The Samaritan, known as Fury in the United Kingdom, is a 2012 Canadian crime drama film co-written and directed by David Weaver, and starring Samuel L. Jackson. A trailer was released on its website.

==Plot==
Foley gets out of prison after 25 years, for killing his best friend and grifting partner. His partner's son, Ethan, takes him to Xavier's nightclub and tries to recruit him into a grift he's planning, and Foley turns it down, saying he wants to go straight. Ethan goes to the kitchen area where Xavier is dealing with someone who has been caught stealing from him. Xavier leaves it with Ethan to recover the stolen money.

When his initial efforts fail, Ethan sets in motion a plan that leads Foley to come to the aid of Iris, a young addict being harassed in a bar. Foley and Iris eventually enter into a relationship, and she reveals that she is in financial debt to Ethan.

After Foley and Iris have started sleeping together, Ethan reveals to Foley that Iris is his daughter. He uses her as leverage to force Foley to do the job. Ethan has sent Jake to Iris's apartment to kill her, and Foley races to save her. Foley sends a battered Jake back to Xavier.

Foley visits Iris's grandmother who confirms Iris's identity and is sickened by the unintended incest.

The grift is put into place, and it's revealed that Xavier is the mark.

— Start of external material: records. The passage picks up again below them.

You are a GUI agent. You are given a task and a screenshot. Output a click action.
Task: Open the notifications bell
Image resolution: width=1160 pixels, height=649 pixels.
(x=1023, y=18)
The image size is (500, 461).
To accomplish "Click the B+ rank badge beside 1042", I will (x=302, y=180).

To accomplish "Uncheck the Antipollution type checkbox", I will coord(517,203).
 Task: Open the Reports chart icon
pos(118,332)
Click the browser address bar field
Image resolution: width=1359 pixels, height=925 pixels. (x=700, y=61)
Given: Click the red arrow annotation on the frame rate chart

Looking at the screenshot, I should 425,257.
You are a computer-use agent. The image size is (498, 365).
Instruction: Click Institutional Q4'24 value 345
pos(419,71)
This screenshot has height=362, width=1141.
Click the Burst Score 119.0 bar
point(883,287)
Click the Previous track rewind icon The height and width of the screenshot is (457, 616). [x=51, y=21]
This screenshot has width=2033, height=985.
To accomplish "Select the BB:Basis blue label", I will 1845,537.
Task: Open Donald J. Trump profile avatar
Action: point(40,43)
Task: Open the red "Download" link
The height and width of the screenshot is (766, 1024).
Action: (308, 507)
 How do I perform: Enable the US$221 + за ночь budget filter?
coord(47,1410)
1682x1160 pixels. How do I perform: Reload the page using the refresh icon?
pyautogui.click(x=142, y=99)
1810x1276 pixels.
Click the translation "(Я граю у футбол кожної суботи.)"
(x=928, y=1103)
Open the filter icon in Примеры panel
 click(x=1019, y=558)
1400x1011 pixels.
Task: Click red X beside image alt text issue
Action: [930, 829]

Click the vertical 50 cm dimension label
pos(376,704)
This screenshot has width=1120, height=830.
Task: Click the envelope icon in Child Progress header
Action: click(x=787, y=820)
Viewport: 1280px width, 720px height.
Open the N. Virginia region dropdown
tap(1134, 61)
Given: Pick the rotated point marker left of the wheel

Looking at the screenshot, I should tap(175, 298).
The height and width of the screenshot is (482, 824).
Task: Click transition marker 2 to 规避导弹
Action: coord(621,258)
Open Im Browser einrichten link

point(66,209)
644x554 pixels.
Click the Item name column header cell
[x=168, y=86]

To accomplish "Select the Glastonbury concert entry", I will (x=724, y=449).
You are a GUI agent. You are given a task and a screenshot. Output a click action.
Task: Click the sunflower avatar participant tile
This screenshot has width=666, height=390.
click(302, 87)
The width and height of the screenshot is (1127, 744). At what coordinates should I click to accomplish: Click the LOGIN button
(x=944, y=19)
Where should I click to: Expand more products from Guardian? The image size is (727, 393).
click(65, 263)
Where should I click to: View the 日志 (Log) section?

Foley's female accomplice is found hanging having committed suicide, Iris takes her place in the scam.

During the grift to con Xavier out of $8 million, and after a series of altercations between Foley, Xavier, Ethan and Iris, Iris is wounded by Ethan, and she reveals that she had eventually deduced that Foley is her father. Ethan is shot and wounded, Xavier tries to escape but is killed by Foley. Foley returns to Iris who is again shot and mortally wounded by Ethan, Foley then kills Ethan. Foley rushes away to a doctor with his daughter who is desperate for a blood transfusion to save her life. Foley volunteers as he is a compatible blood type, but dies during the procedure.
Iris flees to a far away land, she visits a bank and checks that the money from the grift is in her account.

==Cast==

- Samuel L. Jackson as Foley
- Luke Kirby as Ethan
- Ruth Negga as Iris
- Deborah Kara Unger as Helena
- Martha Burns as Gretchen
- Alan C. Peterson as Miro
- Aaron Poole as Jake
- Tom McCamus as Deacon
- Tom Wilkinson as Xavier
- Gil Bellows as Bartender Bill

==Release==

DVD cover with the UK title Fury

The film was released as Fury on April 20, 2012 in the United Kingdom. The film was released as The Samaritan in a "pre-theatrical release" through Time Warner Cable's on-demand channel.

== Reception ==
Roger Ebert gave it three stars out of four saying "One difference between film noir and more straightforward crime pictures is that noir is more open to human flaws and likes to embed them in twisty plot lines. "The Samaritan" isn't a great noir, but it's true to the tradition and gives Samuel L. Jackson one of his best recent roles."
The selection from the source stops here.